▶ SOURCE EXCERPT:
# Happy B-day Reti !!!!



## andinla (Mar 11, 2003)

Happy birthday to you, and may all your wishes come true.......coo-coo-coo!!!!

HAVE A WONDERFUL DAY!

Andi & Coo-Coo Bird


----------



## Anarrowescape (Jan 6, 2004)

Happy birthday reti i hope you have a wonderful birthday and hope you get what you want  lol


----------



## pdpbison (Mar 15, 2005)

Happy Birthday Reti...!

And manymanymany more...!


Best wishes!

Phil
Las Vegas


----------



## Lovebirds (Sep 6, 2002)

Have a wonderful day!!!!!!!!! Happy Birthday.!!!!!!!!!!


----------



## upcd (Mar 12, 2005)

*Happy B Day*

Have a happy bithday and may all you r dreams come true.


----------



## Whitefeather (Sep 2, 2002)

*HAPPY* *BIRTHDAY* *RETI* ​
We hope you have a wonderful day with your family and all your feathered and furry friends.


Chuck, Cindy and the gang


----------



## Maggie-NC (Jun 22, 2005)

Dear Reti - to one of the best - I wish you a VERY HAPPY BIRTHDAY. You are such a great person.

Love, Maggie


----------



## Reti (Jul 20, 2003)

Thank you so much for your wonderful words and wishes.
Love the pigeon in flight, Andi. Thanks.
What a wonderful surprise from the most wonderful people.

Reti


----------



## Pigeonpal2002 (Jul 27, 2002)

Dear Reti, 

I hope your day is filled with wonderful things. I don't know if you're working or not but you deserve to have a day of being pampered and spoiled. I wish you the best today because you're a great person, a wonderful caring moderator and integral part of Pigeontalk. I hope that you have a wonderfully Happy Birthday with your husband, Tiny, Fran, Jane, Oliver and all your pijjies


Thanks Andi, for picking up my slack again


----------



## feralpigeon (Feb 14, 2005)

_*HAPPY BIRTHDAY, RETI !!!*_ and many more to come. Hope you have a wonderful day w/friends and family. Thanks for all you do here at Pigeon Talk.

fp


----------



## Pidgey (May 20, 2005)

HAPPY BIRTHDAY, RETI!!!

Pidgey,


----------



## Skyeking (Jan 17, 2003)

Happy Birthday Reti!  


Hope you have the best birthday ever with your feathered, furry and unfeathered loved ones!


----------



## Camrron (Dec 19, 2005)

Happy Birthday Reti,

Be sure to spoil yourself and put your feet up for a while for well deserved rest. Birthdays are the one day of the year you can get away with just about anything. Hope you enjoy yours. 

Cameron


----------



## TAWhatley (Mar 6, 2001)

Happiest of birthdays, Reti! I hope your day is simply marvelous!

Terry


----------



## Victor (Dec 18, 2004)

▶ Extracted records:

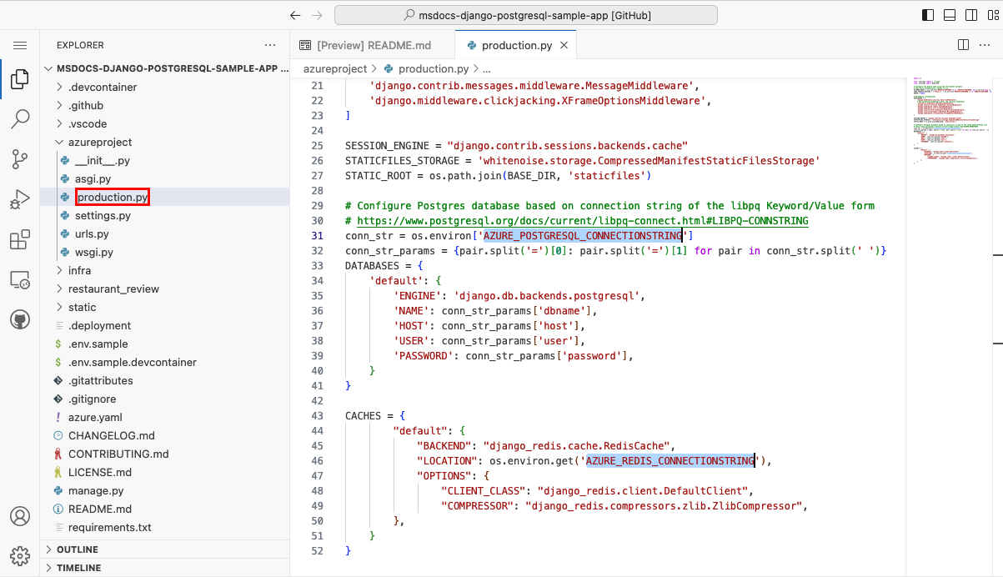Image resolution: width=1003 pixels, height=577 pixels.
Task: Open the hamburger application menu
Action: click(x=20, y=45)
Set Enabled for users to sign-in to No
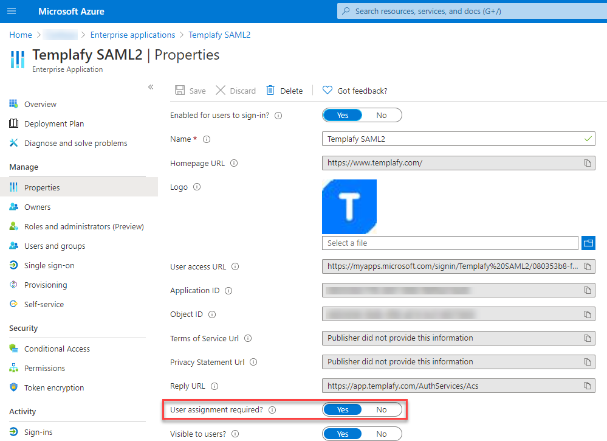 click(x=382, y=115)

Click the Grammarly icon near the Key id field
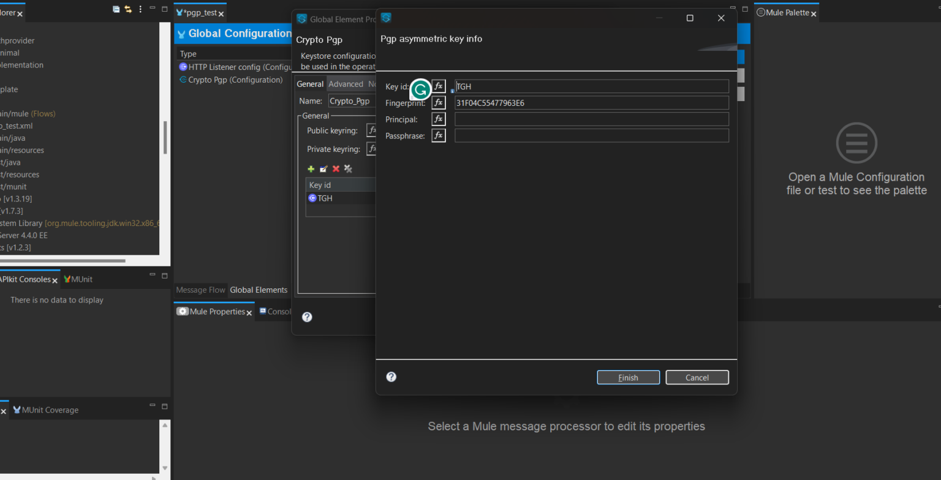[x=420, y=89]

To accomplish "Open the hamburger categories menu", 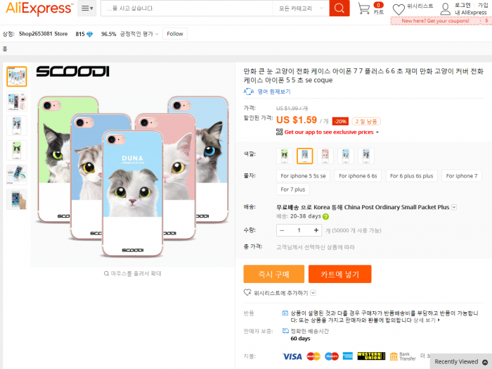I will point(87,8).
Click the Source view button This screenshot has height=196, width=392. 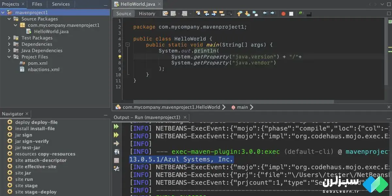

▶ WRITTEN PROBLEM:
Reproduce the birthday thread verbatim, starting with "## Whitefeather (Sep" and going on through "(Jun 22, 2005)".

▶ TASK ANSWER:
## Whitefeather (Sep 2, 2002)

*HAPPY* *BIRTHDAY* *RETI* ​
We hope you have a wonderful day with your family and all your feathered and furry friends.


Chuck, Cindy and the gang


----------



## Maggie-NC (Jun 22, 2005)